Criterium du Dauphiné revelation Pinot carefully managing his career
Young French climber to skip the Tour de France
After his outstanding performance at the Critérium du Dauphiné last week, notably his breakaway and his second place on the final stage, Thibaut Pinot, aged 21, is going to miss his first participation to the Tour de France. “It will be hard to stay home and watch my friends on TV”, the FDJ rider confided to Cyclingnews the day after the race, obviously exhausted. “My heart says I should race the Tour, but reason has to win the day.”

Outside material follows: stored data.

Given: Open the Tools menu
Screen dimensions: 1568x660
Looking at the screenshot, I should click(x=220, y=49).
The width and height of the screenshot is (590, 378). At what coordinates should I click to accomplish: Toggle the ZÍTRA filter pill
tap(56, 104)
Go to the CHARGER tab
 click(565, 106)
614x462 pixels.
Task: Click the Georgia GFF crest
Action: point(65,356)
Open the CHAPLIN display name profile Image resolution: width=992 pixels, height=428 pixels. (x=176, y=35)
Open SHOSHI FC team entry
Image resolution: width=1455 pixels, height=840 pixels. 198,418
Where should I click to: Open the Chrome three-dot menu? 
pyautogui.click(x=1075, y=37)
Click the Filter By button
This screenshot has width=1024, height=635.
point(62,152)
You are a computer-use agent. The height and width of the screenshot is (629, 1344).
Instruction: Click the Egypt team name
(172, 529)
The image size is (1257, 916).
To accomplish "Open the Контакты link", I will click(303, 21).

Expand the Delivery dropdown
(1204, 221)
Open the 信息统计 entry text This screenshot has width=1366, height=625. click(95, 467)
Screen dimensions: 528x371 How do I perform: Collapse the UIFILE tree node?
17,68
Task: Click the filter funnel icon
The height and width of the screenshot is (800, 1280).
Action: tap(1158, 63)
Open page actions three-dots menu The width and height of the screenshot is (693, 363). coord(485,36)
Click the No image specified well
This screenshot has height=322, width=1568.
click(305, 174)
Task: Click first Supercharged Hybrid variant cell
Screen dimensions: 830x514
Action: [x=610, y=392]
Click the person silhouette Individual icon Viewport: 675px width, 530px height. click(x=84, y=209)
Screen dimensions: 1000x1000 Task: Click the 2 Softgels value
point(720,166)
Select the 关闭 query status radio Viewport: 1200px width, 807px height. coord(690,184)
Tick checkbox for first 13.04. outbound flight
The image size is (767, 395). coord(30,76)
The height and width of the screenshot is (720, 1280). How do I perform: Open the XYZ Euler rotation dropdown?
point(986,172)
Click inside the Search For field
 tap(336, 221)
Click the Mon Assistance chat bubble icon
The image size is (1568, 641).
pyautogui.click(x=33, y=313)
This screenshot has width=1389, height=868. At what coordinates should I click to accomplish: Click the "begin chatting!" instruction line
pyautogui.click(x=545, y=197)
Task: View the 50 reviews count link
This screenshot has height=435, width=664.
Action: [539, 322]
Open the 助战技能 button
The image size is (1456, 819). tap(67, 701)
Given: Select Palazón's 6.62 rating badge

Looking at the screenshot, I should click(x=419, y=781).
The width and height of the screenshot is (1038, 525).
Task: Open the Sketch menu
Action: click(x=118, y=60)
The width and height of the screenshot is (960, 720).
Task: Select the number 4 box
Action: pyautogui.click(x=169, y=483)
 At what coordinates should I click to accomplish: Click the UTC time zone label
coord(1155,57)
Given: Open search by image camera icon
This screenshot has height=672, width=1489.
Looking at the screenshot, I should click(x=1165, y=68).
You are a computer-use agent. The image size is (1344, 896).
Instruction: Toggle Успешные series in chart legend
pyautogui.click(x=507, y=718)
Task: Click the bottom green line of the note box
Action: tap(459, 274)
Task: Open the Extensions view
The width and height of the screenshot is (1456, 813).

Although Pinot is still on the short list of FDJ riders for the Tour, Cyclingnews understands Marc Madiot is not very keen on enrolling his young rider this year. The team manager previously planned putting him to the Vuelta, in order to give him a first Grand Tour experience, but the French squad hasn’t been invited.
Pinot’s coach, Jacques Decrion, explained that riding the Tour this year would be “risky”, not only from a physical but also emotional point of view. “Thibaut is on the go for one month, with a sequence Presidential Tour of Turkey (3rd overall), Rhône-Alpes Isère Tour (2nd) and Bayern-Rundfahrt (7th), so he needs recovery,” Decrion said. “And his [54 kilometers long] breakaway on Dauphiné’s last stage was nervously very exhausting.”
According to this schedule, Pinot might have a eight or ten-day break break after the national championships and then a training camp in the mountains to prepare for his next goals: the Tour de l’Ain, the GP of Quebec and the GP of Montreal.
As well as carefully managing his race program, the FDJ climber is worried to avoid media pressure. That’s why he declined every interview’s requests before the Dauphiné and preferred speaking via his Twitter account during the race.
“I try not to read the features about myself”, he said, knowing that the media in his country often rate new talents and inevitably expect one who can succeed Bernard Hinault, the last French Tour French winner in 1985. “Certainly we need French contenders in the Tour”, Pinot says. “But it’s over the top to predict my future, and I’m not the only young French who has got good performances in stages races: look at Alexandre Geniez! [Skill-Shimano’s climber-puncheur, 23 years old, was 2nd in last year’s Route du Sud and this year’s Tour of Luxembourg, Ed.]”
At the Dauphiné, Pinot showed his ability to control another form of pressure: his own. Promoted to leader of the team, surrounded by /domestiques de luxe/ like Sandy Casar, he didn’t collapse in either his head or his legs. He explained that he lost almost 6 minutes in an echelon on stage 2 to Lyon, because of bad luck: “OK, I was badly positioned but I missed the first break for two men before me, just to men…” Pinot also struggled on stage 6 to Le Collet d’Allevard because of a hypoglycaemia.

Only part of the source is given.